Thursday, March 08, 2007

March Madness

Well Spring break has finally arrived. I have been applying to jobs. I was particular struck by how easy it is to find fun looking jobs that do not involve teaching middle school students. I have been writing lots of cover letters and I just finished an essay to a community college in Maryland. Here is one question they asked:
Question 1: Describe what you believe are the two or three most important aspects of a college developmental reading course or program.

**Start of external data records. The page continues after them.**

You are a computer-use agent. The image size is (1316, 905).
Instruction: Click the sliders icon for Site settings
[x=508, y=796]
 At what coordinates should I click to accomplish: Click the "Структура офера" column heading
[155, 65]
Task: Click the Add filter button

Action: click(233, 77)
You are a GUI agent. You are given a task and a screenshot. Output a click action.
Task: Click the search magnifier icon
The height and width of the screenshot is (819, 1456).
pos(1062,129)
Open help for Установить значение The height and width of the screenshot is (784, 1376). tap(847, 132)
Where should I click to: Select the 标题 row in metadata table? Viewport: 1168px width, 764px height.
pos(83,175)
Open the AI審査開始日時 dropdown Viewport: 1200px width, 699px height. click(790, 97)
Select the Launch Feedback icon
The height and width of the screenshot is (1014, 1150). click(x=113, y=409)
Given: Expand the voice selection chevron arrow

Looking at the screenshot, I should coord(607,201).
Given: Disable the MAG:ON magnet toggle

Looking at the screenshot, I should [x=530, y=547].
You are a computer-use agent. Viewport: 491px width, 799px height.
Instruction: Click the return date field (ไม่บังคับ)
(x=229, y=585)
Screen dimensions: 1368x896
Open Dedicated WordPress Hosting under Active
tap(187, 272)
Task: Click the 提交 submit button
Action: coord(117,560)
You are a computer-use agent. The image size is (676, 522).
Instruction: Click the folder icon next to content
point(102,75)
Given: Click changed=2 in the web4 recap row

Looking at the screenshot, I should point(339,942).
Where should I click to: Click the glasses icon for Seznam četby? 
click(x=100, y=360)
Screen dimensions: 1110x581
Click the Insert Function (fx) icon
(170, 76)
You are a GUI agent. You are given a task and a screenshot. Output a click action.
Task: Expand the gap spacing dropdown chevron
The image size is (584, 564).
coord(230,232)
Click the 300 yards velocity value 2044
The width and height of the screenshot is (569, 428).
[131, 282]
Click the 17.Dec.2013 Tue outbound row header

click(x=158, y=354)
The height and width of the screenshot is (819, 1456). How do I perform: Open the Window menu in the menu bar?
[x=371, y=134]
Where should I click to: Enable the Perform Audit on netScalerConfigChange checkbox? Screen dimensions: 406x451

Throughout the theoretical debates on why Johnny can or can’t read, brain-based research has given educators clues that can aid in the development of reading. The debates, however, will continue to rage on and so will the cries from the students whose lives are impacted and potentials limited by the inability to attain college-ready reading and writing skills. There are three aspects that I believe are crucial to the foundation of a developmental reading course or program: individualized instruction, the promotion of metacognition, and the development of active reading strategies.
While this may be sound cliché, there is truth to the rationalization that each student is unique and learns differently. These differences are critical to the development of student success in reading. By developing individualized education plans and goals for each student, educators can unlock the keys to each student’s achievement. Student assessments and assignments should be tailor-made to fit the complexities of every students’ weakness and strength. Although collaborative learning is highly important and should be used as an instructional strategy, the exceptionality of each student should be at the vanguard of each educator’s selection of course materials, strategy, and assignment.
As mentioned previously, brain-based research has given instructors some powerful tools to aid in the on-going struggle of facilitating the success of developing readers. The promotion of metacognition is an important aspect to every reading program. Reading is a multi-faceted mental process; a process in which even proficient readers are often unaware of the complexities entailed. By modeling and giving students a structured way of deciphering the meaning of a text, students begin to think about their thinking and unravel their own unique reading and learning voice. In addition, if educators design a program where students are monitoring their own progress (by giving prompt and direct feedback on assessments and assignments), students will have a greater chance of achieving true metacognition. Additionally, students need to be made aware of strategies that good readers often use. The practice, modeling, and assessment of active-reading strategies are also an essential part of reading courses and program.
Each of these strategies is an important part in helping students who are at a developmental stage in their learning. Nonetheless, no matter what method employed, being a supportive and adaptive instructor is also vital to success.